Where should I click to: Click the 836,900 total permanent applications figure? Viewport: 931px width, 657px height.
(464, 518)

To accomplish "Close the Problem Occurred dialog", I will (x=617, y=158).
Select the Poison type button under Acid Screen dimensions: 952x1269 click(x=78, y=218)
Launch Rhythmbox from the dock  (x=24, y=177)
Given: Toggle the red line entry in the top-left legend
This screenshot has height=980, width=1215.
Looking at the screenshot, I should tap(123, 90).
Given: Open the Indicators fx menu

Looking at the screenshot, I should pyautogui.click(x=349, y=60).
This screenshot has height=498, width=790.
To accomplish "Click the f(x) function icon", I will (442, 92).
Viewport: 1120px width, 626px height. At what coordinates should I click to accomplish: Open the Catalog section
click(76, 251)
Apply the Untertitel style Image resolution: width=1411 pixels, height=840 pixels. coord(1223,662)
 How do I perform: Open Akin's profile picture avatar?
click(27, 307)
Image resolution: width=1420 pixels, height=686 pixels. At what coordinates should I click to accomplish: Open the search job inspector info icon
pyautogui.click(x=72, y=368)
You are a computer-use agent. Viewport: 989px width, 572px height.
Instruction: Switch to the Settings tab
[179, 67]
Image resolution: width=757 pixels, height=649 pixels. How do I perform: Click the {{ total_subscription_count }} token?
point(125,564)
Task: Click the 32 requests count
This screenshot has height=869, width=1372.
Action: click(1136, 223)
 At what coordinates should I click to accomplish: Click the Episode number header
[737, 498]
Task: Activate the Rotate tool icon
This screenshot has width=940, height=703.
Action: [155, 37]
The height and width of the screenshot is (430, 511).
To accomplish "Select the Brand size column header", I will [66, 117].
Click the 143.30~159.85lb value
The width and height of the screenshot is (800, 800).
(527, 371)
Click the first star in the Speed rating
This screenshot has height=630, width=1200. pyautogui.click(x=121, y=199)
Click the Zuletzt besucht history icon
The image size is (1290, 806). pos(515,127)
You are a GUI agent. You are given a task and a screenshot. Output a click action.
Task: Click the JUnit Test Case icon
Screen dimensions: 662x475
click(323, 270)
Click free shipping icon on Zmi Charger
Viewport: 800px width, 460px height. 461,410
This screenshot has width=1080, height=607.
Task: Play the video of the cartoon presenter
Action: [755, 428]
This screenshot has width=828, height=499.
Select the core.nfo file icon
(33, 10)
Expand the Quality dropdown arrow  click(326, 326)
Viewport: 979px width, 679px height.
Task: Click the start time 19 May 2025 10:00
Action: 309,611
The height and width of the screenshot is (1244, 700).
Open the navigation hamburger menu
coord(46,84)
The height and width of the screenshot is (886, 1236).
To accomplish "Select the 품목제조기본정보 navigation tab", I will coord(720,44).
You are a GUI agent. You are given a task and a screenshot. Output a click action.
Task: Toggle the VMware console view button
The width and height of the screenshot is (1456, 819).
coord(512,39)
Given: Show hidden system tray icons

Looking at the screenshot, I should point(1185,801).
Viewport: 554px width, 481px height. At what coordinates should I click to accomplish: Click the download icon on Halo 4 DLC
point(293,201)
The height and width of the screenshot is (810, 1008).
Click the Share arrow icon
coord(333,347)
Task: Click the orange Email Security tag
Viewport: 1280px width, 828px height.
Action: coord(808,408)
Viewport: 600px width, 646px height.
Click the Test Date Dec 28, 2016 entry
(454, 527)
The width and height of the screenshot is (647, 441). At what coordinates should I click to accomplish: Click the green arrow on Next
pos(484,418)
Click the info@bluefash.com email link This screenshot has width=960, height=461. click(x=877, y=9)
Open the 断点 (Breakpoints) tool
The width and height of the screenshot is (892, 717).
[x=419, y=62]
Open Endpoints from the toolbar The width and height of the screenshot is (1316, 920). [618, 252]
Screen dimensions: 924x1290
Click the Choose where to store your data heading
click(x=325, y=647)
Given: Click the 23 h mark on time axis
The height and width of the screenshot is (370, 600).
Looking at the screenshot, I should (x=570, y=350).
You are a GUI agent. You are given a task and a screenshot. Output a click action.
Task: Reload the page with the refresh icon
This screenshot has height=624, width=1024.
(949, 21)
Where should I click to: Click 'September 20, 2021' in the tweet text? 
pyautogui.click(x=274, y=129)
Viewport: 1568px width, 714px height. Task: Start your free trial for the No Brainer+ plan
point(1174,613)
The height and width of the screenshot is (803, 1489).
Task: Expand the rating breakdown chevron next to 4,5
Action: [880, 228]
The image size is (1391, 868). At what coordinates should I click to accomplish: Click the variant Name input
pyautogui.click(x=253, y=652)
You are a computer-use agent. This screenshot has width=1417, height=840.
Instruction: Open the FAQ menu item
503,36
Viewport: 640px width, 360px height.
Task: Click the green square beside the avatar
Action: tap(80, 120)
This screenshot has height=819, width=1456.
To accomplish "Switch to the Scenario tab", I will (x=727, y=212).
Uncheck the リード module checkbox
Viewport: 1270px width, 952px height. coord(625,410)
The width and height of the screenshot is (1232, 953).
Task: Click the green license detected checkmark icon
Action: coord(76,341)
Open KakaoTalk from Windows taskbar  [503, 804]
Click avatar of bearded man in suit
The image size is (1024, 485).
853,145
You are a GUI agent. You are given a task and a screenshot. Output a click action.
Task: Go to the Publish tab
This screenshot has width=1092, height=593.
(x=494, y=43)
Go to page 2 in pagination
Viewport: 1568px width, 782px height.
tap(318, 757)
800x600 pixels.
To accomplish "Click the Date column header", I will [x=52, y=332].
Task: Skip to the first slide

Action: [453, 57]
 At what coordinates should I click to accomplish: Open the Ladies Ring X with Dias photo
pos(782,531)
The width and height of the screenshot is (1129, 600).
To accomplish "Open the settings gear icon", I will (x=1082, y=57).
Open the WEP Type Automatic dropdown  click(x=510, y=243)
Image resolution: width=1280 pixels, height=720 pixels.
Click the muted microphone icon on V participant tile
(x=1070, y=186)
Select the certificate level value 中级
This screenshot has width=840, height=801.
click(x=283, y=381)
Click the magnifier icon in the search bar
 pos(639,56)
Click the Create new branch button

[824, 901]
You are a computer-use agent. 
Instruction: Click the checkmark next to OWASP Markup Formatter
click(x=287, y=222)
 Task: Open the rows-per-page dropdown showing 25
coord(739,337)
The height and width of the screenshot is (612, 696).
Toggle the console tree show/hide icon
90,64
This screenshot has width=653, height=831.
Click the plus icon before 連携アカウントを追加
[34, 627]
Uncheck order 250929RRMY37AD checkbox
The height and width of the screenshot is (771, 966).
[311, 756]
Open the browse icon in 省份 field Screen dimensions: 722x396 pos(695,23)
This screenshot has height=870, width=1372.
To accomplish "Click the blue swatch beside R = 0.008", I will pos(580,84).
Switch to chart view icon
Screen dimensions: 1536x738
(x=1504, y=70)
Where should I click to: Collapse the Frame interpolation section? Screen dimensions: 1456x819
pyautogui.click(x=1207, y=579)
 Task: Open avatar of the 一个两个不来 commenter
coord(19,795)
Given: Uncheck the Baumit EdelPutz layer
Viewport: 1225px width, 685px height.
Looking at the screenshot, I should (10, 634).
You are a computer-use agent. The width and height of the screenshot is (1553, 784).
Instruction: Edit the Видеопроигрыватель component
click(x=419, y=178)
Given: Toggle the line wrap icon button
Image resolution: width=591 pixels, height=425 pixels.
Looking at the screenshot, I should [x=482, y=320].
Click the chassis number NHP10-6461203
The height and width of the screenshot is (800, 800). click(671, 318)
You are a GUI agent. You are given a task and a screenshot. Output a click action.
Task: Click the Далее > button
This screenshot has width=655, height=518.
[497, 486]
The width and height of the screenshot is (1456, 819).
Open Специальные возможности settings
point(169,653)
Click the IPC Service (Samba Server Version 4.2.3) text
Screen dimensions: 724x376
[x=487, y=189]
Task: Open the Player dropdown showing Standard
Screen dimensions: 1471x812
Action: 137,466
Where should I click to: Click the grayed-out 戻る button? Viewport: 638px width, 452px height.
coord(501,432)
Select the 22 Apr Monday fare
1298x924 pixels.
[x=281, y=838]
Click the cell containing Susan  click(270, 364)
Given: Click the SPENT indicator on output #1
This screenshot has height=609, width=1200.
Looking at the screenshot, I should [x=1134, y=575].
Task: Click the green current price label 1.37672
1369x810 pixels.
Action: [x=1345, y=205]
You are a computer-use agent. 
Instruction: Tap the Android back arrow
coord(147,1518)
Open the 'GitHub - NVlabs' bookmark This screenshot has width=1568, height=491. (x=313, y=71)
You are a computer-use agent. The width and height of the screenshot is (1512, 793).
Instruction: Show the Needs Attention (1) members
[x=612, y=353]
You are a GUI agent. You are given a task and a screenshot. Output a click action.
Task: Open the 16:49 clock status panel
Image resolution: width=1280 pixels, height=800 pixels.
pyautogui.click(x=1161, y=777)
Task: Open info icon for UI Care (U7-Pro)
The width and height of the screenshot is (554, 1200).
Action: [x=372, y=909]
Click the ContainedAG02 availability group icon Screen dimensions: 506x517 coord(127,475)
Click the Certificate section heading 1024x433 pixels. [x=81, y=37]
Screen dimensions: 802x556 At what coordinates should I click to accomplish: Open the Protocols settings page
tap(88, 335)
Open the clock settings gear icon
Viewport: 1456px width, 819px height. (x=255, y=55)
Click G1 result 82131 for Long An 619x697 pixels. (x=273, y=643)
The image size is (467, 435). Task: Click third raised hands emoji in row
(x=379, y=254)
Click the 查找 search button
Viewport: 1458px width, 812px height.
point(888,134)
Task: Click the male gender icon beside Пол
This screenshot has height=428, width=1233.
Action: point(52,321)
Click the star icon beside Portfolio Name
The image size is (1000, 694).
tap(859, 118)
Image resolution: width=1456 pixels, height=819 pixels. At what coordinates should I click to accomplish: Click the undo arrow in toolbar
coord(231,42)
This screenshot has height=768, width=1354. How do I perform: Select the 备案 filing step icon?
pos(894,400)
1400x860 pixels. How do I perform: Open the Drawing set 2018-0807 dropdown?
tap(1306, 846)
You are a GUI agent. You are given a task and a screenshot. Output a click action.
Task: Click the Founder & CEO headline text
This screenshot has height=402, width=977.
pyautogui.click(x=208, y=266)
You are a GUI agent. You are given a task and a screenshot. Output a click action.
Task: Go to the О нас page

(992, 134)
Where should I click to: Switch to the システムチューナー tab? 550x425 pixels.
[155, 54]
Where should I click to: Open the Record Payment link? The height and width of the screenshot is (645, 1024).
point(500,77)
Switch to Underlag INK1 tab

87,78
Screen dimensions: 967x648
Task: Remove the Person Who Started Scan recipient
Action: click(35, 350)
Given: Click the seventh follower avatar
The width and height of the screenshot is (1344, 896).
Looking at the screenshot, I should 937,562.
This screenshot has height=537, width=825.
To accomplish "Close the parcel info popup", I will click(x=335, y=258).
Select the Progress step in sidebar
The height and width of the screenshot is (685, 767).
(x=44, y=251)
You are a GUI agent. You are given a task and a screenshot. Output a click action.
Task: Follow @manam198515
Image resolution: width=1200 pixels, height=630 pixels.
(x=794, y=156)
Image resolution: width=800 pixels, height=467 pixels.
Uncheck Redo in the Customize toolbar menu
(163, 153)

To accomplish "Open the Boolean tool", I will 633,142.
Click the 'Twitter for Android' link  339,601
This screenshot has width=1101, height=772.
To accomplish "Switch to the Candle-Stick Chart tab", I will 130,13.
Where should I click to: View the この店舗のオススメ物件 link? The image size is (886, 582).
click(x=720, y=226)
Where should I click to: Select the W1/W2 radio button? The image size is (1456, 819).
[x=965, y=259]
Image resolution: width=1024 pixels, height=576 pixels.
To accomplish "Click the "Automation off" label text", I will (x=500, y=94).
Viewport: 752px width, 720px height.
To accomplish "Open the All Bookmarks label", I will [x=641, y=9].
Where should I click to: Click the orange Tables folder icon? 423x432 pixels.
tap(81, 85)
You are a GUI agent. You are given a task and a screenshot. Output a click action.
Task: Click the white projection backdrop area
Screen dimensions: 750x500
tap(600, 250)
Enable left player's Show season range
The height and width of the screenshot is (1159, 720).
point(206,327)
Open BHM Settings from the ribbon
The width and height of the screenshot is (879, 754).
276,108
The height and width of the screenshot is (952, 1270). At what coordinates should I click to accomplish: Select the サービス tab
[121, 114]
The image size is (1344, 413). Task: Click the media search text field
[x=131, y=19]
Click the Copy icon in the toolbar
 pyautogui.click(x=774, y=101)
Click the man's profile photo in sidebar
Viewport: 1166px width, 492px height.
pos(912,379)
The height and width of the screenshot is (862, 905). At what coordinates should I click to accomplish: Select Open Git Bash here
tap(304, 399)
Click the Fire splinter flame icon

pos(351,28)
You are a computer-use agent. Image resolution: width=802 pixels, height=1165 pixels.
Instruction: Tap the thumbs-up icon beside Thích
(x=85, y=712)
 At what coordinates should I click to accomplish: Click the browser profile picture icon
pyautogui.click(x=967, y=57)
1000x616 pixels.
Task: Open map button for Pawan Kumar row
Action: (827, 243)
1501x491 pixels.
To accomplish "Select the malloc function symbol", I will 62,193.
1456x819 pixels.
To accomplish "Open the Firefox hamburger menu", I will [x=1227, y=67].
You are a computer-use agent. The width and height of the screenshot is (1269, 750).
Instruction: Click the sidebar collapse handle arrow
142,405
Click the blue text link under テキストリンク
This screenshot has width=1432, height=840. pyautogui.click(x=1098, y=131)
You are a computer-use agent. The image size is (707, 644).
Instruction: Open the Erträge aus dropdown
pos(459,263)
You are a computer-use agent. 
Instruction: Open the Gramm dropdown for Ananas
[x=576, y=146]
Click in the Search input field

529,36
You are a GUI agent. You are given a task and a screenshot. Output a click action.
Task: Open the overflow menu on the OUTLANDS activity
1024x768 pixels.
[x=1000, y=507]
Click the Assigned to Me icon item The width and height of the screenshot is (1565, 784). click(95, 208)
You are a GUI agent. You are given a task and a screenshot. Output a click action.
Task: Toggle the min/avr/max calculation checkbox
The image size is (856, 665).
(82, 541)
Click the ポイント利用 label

What needs to be done: Convert the lines from the line with "Task: Open the rows-per-page" to the line with "Looking at the screenshot, I should [x=1134, y=575]." into a JSON list of strings, one string per line, leaving out blank lines.

Output:
[
  " Task: Open the rows-per-page dropdown showing 25",
  "coord(739,337)",
  "The height and width of the screenshot is (612, 696).",
  "Toggle the console tree show/hide icon",
  "90,64",
  "This screenshot has width=653, height=831.",
  "Click the plus icon before 連携アカウントを追加",
  "[34, 627]",
  "Uncheck order 250929RRMY37AD checkbox",
  "The height and width of the screenshot is (771, 966).",
  "[311, 756]",
  "Open the browse icon in 省份 field Screen dimensions: 722x396 pos(695,23)",
  "This screenshot has height=870, width=1372.",
  "To accomplish \"Click the blue swatch beside R = 0.008\", I will pos(580,84).",
  "Switch to chart view icon",
  "Screen dimensions: 1536x738",
  "(x=1504, y=70)",
  "Where should I click to: Collapse the Frame interpolation section? Screen dimensions: 1456x819",
  "pyautogui.click(x=1207, y=579)",
  " Task: Open avatar of the 一个两个不来 commenter",
  "coord(19,795)",
  "Given: Uncheck the Baumit EdelPutz layer",
  "Viewport: 1225px width, 685px height.",
  "Looking at the screenshot, I should (10, 634).",
  "You are a computer-use agent. The width and height of the screenshot is (1553, 784).",
  "Instruction: Edit the Видеопроигрыватель component",
  "click(x=419, y=178)",
  "Given: Toggle the line wrap icon button",
  "Image resolution: width=591 pixels, height=425 pixels.",
  "Looking at the screenshot, I should [x=482, y=320].",
  "Click the chassis number NHP10-6461203",
  "The height and width of the screenshot is (800, 800). click(671, 318)",
  "You are a GUI agent. You are given a task and a screenshot. Output a click action.",
  "Task: Click the Далее > button",
  "This screenshot has width=655, height=518.",
  "[497, 486]",
  "The width and height of the screenshot is (1456, 819).",
  "Open Специальные возможности settings",
  "point(169,653)",
  "Click the IPC Service (Samba Server Version 4.2.3) text",
  "Screen dimensions: 724x376",
  "[x=487, y=189]",
  "Task: Open the Player dropdown showing Standard",
  "Screen dimensions: 1471x812",
  "Action: 137,466",
  "Where should I click to: Click the grayed-out 戻る button? Viewport: 638px width, 452px height.",
  "coord(501,432)",
  "Select the 22 Apr Monday fare",
  "1298x924 pixels.",
  "[x=281, y=838]",
  "Click the cell containing Susan  click(270, 364)",
  "Given: Click the SPENT indicator on output #1",
  "This screenshot has height=609, width=1200.",
  "Looking at the screenshot, I should [x=1134, y=575]."
]